### Aim of the exercise
Rewrite every line of the data below as a JSON list of strings, one string per line, leaving out blank lines.

### Rows
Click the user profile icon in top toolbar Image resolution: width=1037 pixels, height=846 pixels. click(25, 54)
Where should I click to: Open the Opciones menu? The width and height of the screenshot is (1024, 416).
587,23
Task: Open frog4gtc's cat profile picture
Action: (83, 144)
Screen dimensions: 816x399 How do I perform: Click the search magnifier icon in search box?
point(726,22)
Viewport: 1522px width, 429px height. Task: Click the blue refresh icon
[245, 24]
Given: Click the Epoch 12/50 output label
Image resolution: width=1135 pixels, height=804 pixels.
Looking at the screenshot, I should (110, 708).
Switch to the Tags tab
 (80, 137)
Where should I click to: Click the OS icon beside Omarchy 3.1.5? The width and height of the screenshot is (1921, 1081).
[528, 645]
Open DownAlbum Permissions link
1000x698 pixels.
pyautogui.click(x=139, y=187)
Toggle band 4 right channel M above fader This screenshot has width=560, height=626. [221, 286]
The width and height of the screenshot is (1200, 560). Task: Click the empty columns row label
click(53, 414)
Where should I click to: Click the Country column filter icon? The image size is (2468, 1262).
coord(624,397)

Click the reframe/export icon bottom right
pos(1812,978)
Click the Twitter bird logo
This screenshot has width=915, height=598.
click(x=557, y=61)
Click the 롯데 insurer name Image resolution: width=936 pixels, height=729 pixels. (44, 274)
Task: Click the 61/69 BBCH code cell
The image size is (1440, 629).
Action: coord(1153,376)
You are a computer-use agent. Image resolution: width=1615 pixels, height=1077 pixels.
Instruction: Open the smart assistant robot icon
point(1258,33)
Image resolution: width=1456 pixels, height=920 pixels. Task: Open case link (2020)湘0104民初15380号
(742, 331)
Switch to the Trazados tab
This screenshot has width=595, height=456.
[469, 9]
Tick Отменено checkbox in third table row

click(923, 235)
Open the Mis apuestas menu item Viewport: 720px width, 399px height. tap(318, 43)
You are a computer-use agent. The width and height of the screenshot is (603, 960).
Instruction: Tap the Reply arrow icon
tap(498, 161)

### Written solution
[
  "Click the user profile icon in top toolbar Image resolution: width=1037 pixels, height=846 pixels. click(25, 54)",
  "Where should I click to: Open the Opciones menu? The width and height of the screenshot is (1024, 416).",
  "587,23",
  "Task: Open frog4gtc's cat profile picture",
  "Action: (83, 144)",
  "Screen dimensions: 816x399 How do I perform: Click the search magnifier icon in search box?",
  "point(726,22)",
  "Viewport: 1522px width, 429px height. Task: Click the blue refresh icon",
  "[245, 24]",
  "Given: Click the Epoch 12/50 output label",
  "Image resolution: width=1135 pixels, height=804 pixels.",
  "Looking at the screenshot, I should (110, 708).",
  "Switch to the Tags tab",
  " (80, 137)",
  "Where should I click to: Click the OS icon beside Omarchy 3.1.5? The width and height of the screenshot is (1921, 1081).",
  "[528, 645]",
  "Open DownAlbum Permissions link",
  "1000x698 pixels.",
  "pyautogui.click(x=139, y=187)",
  "Toggle band 4 right channel M above fader This screenshot has width=560, height=626. [221, 286]",
  "The width and height of the screenshot is (1200, 560). Task: Click the empty columns row label",
  "click(53, 414)",
  "Where should I click to: Click the Country column filter icon? The image size is (2468, 1262).",
  "coord(624,397)",
  "Click the reframe/export icon bottom right",
  "pos(1812,978)",
  "Click the Twitter bird logo",
  "This screenshot has width=915, height=598.",
  "click(x=557, y=61)",
  "Click the 롯데 insurer name Image resolution: width=936 pixels, height=729 pixels. (44, 274)",
  "Task: Click the 61/69 BBCH code cell",
  "The image size is (1440, 629).",
  "Action: coord(1153,376)",
  "You are a computer-use agent. Image resolution: width=1615 pixels, height=1077 pixels.",
  "Instruction: Open the smart assistant robot icon",
  "point(1258,33)",
  "Image resolution: width=1456 pixels, height=920 pixels. Task: Open case link (2020)湘0104民初15380号",
  "(742, 331)",
  "Switch to the Trazados tab",
  "This screenshot has width=595, height=456.",
  "[469, 9]",
  "Tick Отменено checkbox in third table row",
  "click(923, 235)",
  "Open the Mis apuestas menu item Viewport: 720px width, 399px height. tap(318, 43)",
  "You are a computer-use agent. The width and height of the screenshot is (603, 960).",
  "Instruction: Tap the Reply arrow icon",
  "tap(498, 161)"
]